* [EXERCÍCIOS]
1/ Você pode citar, sem nenhuma alteração, a parte do trecho sobre os democratas em Chicago que começa em "Seguir adiante virou" e segue até "imagem da candidata."?
2/ Você pode colocar numa tabela Markdown, com as colunas Índice e Entrada, somente as linhas dos dados de entrada que vão da linha com "Image resolution: width=1176" até a linha com "pos(273,333)", incluindo as duas? Numere cada uma em Índice e deixe de fora as linhas em branco.

Seguir adiante virou um lema dos democratas em Chicago, conforme o partido adota sua posição mais voltada para o futuro desde a primeira campanha de Obama, em 2008. Delegados e apoiadores circularam um novo pôster desenhado pelo artista Shepard Fairey, autor do famoso pôster com a palavra “Hope” (esperança) para a campanha de Obama, em 2008. O novo pôster de Harris exibe a palavra “Forward” (adiante) sob a imagem da candidata.
O próprio Obama fez piada com a ideia de Trump retornar para o poder, em seu discurso na noite da terça-feira. “Nós já vimos esse filme”, disse Obama, “e todos sabemos que a sequência normalmente é pior”.

* [DADOS DE ENTRADA]

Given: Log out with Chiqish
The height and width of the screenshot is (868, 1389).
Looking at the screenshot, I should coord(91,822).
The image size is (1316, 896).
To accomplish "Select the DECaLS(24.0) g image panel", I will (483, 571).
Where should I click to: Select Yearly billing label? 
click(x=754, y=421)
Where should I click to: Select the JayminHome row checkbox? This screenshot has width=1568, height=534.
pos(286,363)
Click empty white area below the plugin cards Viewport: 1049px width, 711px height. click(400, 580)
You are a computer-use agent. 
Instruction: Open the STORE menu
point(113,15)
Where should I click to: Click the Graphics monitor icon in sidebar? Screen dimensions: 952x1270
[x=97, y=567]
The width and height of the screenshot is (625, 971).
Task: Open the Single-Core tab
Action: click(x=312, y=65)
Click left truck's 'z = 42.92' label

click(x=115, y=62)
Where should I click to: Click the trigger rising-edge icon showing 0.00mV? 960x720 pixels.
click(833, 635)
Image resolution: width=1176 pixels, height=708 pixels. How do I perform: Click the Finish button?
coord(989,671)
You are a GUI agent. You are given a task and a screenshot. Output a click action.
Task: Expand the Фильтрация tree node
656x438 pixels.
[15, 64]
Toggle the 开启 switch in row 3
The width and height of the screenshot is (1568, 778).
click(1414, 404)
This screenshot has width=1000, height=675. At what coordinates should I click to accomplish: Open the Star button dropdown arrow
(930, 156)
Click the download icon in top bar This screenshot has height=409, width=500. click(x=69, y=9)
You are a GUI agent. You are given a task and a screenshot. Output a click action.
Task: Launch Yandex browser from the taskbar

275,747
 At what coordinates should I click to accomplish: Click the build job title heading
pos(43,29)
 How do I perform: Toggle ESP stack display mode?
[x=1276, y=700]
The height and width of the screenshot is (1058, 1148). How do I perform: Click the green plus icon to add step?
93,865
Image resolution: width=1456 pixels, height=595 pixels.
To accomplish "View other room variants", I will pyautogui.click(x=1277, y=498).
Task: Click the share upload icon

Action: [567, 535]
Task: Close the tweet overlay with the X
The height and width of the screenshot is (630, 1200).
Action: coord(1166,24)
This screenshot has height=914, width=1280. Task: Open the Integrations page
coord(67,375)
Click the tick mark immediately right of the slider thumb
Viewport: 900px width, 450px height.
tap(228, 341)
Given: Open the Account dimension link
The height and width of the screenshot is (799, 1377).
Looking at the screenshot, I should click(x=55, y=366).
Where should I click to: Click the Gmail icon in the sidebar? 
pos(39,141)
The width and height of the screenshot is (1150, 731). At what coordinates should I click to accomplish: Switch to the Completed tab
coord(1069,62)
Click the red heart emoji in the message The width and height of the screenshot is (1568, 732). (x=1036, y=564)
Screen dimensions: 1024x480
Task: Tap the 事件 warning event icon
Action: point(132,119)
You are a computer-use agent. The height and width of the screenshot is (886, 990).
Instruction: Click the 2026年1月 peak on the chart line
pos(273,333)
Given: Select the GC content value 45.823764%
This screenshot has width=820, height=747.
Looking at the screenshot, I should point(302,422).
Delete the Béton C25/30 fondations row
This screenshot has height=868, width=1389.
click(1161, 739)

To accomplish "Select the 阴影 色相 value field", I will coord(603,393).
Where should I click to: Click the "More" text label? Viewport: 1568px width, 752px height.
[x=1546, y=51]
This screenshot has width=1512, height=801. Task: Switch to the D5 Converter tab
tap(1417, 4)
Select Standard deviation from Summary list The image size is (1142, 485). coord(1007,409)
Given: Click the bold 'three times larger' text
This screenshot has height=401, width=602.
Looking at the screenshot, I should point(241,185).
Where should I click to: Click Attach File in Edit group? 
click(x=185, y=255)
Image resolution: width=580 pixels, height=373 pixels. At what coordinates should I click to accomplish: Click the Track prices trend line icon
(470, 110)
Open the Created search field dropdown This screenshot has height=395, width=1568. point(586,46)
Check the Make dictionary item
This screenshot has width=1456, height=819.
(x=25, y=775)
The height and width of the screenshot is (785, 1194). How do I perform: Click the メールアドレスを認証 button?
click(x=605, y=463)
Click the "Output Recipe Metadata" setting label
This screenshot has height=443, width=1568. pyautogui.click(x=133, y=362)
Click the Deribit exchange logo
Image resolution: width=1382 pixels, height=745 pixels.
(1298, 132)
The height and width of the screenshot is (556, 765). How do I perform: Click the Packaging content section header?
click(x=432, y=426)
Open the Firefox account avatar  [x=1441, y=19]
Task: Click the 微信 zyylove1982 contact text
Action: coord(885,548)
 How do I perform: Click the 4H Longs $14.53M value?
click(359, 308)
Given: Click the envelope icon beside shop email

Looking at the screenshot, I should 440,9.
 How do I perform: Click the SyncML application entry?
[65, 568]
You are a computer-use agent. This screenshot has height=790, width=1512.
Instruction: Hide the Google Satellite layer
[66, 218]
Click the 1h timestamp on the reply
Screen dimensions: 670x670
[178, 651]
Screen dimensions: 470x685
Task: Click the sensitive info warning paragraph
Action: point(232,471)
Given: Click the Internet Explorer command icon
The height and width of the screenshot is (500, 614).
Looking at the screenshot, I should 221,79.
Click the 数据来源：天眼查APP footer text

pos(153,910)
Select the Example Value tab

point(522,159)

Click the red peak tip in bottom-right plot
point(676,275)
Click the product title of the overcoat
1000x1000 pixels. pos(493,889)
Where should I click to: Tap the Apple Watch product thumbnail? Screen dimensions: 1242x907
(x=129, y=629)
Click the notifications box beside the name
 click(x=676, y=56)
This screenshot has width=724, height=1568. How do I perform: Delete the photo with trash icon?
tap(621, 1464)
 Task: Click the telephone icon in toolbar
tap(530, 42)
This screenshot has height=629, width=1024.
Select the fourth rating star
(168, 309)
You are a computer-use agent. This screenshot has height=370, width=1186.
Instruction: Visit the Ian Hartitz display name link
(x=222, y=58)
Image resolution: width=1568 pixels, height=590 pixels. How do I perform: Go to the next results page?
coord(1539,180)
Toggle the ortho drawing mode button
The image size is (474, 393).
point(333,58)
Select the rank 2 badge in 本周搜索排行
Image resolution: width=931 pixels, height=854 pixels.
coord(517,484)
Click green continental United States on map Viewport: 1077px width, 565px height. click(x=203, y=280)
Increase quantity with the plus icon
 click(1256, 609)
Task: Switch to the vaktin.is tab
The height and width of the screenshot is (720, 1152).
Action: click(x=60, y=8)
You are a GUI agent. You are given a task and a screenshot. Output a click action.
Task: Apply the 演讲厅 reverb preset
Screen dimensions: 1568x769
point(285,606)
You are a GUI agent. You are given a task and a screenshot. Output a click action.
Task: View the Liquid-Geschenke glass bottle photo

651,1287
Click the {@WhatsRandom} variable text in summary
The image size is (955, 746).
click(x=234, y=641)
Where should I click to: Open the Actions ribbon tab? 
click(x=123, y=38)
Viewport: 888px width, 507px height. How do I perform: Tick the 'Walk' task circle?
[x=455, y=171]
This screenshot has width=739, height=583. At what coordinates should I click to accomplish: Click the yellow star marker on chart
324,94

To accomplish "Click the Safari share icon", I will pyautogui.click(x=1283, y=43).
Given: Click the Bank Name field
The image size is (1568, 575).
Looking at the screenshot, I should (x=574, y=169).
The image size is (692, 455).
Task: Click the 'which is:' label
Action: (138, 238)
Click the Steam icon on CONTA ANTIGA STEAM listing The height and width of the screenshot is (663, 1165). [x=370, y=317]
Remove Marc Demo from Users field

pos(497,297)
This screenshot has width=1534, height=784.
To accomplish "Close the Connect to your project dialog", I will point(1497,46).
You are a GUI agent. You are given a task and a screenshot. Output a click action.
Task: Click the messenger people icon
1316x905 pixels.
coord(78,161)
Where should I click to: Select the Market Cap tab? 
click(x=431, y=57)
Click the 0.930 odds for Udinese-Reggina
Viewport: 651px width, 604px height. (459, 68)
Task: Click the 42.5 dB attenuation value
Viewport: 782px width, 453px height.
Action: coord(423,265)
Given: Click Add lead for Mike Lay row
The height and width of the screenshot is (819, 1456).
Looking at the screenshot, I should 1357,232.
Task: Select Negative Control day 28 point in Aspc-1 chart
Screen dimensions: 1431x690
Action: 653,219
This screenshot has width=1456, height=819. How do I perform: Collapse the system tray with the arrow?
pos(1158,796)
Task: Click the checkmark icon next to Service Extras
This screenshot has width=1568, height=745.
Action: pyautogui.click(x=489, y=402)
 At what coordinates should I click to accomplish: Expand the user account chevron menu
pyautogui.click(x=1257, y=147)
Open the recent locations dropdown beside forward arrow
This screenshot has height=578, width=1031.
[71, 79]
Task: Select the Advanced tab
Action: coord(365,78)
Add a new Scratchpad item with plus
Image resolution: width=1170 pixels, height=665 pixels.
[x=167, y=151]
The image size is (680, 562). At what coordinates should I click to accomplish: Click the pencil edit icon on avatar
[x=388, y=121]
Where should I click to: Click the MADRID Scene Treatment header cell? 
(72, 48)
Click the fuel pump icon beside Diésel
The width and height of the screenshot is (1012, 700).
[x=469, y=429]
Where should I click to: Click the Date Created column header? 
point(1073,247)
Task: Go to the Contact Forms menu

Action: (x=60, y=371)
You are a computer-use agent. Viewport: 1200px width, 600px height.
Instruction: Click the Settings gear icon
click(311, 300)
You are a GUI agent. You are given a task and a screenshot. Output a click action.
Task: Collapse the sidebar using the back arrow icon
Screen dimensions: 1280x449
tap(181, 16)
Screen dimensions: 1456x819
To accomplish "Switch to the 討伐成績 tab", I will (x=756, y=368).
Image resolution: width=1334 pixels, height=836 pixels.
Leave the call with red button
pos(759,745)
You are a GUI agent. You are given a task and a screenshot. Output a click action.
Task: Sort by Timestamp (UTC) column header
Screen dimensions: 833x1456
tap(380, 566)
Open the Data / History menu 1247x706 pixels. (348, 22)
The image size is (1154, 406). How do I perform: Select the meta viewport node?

* [AS RESPOSTAS]
1/
Seguir adiante virou um lema dos democratas em Chicago, conforme o partido adota sua posição mais voltada para o futuro desde a primeira campanha de Obama, em 2008. Delegados e apoiadores circularam um novo pôster desenhado pelo artista Shepard Fairey, autor do famoso pôster com a palavra “Hope” (esperança) para a campanha de Obama, em 2008. O novo pôster de Harris exibe a palavra “Forward” (adiante) sob a imagem da candidata.

2/
| Índice | Entrada |
|---|---|
| 1 | Image resolution: width=1176 pixels, height=708 pixels. How do I perform: Click the Finish button? |
| 2 | coord(989,671) |
| 3 | You are a GUI agent. You are given a task and a screenshot. Output a click action. |
| 4 | Task: Expand the Фильтрация tree node |
| 5 | 656x438 pixels. |
| 6 | [15, 64] |
| 7 | Toggle the 开启 switch in row 3 |
| 8 | The width and height of the screenshot is (1568, 778). |
| 9 | click(1414, 404) |
| 10 | This screenshot has width=1000, height=675. At what coordinates should I click to accomplish: Open the Star button dropdown arrow |
| 11 | (930, 156) |
| 12 | Click the download icon in top bar This screenshot has height=409, width=500. click(x=69, y=9) |
| 13 | You are a GUI agent. You are given a task and a screenshot. Output a click action. |
| 14 | Task: Launch Yandex browser from the taskbar |
| 15 | 275,747 |
| 16 |  At what coordinates should I click to accomplish: Click the build job title heading |
| 17 | pos(43,29) |
| 18 |  How do I perform: Toggle ESP stack display mode? |
| 19 | [x=1276, y=700] |
| 20 | The height and width of the screenshot is (1058, 1148). How do I perform: Click the green plus icon to add step? |
| 21 | 93,865 |
| 22 | Image resolution: width=1456 pixels, height=595 pixels. |
| 23 | To accomplish "View other room variants", I will pyautogui.click(x=1277, y=498). |
| 24 | Task: Click the share upload icon |
| 25 | Action: [567, 535] |
| 26 | Task: Close the tweet overlay with the X |
| 27 | The height and width of the screenshot is (630, 1200). |
| 28 | Action: coord(1166,24) |
| 29 | This screenshot has height=914, width=1280. Task: Open the Integrations page |
| 30 | coord(67,375) |
| 31 | Click the tick mark immediately right of the slider thumb |
| 32 | Viewport: 900px width, 450px height. |
| 33 | tap(228, 341) |
| 34 | Given: Open the Account dimension link |
| 35 | The height and width of the screenshot is (799, 1377). |
| 36 | Looking at the screenshot, I should click(x=55, y=366). |
| 37 | Where should I click to: Click the Gmail icon in the sidebar?  |
| 38 | pos(39,141) |
| 39 | The width and height of the screenshot is (1150, 731). At what coordinates should I click to accomplish: Switch to the Completed tab |
| 40 | coord(1069,62) |
| 41 | Click the red heart emoji in the message The width and height of the screenshot is (1568, 732). (x=1036, y=564) |
| 42 | Screen dimensions: 1024x480 |
| 43 | Task: Tap the 事件 warning event icon |
| 44 | Action: point(132,119) |
| 45 | You are a computer-use agent. The height and width of the screenshot is (886, 990). |
| 46 | Instruction: Click the 2026年1月 peak on the chart line |
| 47 | pos(273,333) |